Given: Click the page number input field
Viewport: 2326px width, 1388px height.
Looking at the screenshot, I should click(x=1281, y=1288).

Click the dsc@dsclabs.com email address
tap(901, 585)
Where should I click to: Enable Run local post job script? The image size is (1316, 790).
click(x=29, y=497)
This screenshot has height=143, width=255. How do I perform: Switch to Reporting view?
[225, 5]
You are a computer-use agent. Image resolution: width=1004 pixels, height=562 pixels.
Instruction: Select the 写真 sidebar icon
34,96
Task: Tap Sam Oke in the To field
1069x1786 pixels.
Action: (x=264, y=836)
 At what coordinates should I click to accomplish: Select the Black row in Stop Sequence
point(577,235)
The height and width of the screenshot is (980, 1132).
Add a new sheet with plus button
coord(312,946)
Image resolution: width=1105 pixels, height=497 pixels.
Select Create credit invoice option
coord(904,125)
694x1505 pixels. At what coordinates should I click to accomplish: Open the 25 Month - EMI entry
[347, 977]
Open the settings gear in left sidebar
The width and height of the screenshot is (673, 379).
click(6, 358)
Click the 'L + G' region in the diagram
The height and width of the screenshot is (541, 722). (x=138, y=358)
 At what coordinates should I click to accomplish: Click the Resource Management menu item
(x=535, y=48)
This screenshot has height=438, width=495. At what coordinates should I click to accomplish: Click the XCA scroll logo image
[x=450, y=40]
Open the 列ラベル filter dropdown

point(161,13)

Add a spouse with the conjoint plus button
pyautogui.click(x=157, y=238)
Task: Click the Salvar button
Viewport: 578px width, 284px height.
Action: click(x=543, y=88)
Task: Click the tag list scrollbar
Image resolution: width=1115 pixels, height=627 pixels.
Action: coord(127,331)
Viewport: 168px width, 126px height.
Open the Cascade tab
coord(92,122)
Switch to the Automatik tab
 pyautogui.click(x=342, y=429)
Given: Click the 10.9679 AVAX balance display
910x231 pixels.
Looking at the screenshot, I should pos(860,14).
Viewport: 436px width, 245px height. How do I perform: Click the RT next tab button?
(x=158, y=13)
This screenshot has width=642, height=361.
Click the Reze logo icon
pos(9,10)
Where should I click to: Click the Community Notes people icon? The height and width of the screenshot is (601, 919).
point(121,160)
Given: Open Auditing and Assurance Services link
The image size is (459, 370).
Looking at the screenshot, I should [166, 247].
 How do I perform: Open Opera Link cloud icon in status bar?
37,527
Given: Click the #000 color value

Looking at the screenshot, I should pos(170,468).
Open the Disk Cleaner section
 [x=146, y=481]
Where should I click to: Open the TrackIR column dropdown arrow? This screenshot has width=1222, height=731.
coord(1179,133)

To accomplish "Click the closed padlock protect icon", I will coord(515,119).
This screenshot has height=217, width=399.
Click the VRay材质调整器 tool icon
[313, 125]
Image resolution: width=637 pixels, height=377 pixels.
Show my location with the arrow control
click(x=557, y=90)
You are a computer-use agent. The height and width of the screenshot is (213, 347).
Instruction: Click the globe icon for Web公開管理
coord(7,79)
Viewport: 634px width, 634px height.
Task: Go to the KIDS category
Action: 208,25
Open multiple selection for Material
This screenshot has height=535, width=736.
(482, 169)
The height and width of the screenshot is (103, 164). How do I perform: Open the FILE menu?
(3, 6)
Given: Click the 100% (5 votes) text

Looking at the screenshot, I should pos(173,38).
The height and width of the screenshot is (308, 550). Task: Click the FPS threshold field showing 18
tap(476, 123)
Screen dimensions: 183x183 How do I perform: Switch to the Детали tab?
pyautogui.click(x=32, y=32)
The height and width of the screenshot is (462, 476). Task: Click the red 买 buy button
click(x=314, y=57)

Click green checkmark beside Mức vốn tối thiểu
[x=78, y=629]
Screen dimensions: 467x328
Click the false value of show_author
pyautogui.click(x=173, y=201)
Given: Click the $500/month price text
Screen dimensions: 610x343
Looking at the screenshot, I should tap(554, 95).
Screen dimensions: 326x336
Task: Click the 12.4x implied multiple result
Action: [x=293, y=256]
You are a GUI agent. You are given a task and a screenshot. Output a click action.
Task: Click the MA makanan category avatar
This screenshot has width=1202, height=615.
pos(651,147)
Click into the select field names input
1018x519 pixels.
*****
= WHAT TO DO =
Copy out the material from the line containing "Open multiple selection for Material" through the end, word for word.

= EXERCISE OUTPUT =
Open multiple selection for Material
This screenshot has height=535, width=736.
(482, 169)
The height and width of the screenshot is (103, 164). How do I perform: Open the FILE menu?
(3, 6)
Given: Click the 100% (5 votes) text

Looking at the screenshot, I should pos(173,38).
The height and width of the screenshot is (308, 550). Task: Click the FPS threshold field showing 18
tap(476, 123)
Screen dimensions: 183x183 How do I perform: Switch to the Детали tab?
pyautogui.click(x=32, y=32)
The height and width of the screenshot is (462, 476). Task: Click the red 买 buy button
click(x=314, y=57)

Click green checkmark beside Mức vốn tối thiểu
[x=78, y=629]
Screen dimensions: 467x328
Click the false value of show_author
pyautogui.click(x=173, y=201)
Given: Click the $500/month price text
Screen dimensions: 610x343
Looking at the screenshot, I should tap(554, 95).
Screen dimensions: 326x336
Task: Click the 12.4x implied multiple result
Action: [x=293, y=256]
You are a GUI agent. You are given a task and a screenshot. Output a click action.
Task: Click the MA makanan category avatar
This screenshot has width=1202, height=615.
pos(651,147)
Click into the select field names input
1018x519 pixels.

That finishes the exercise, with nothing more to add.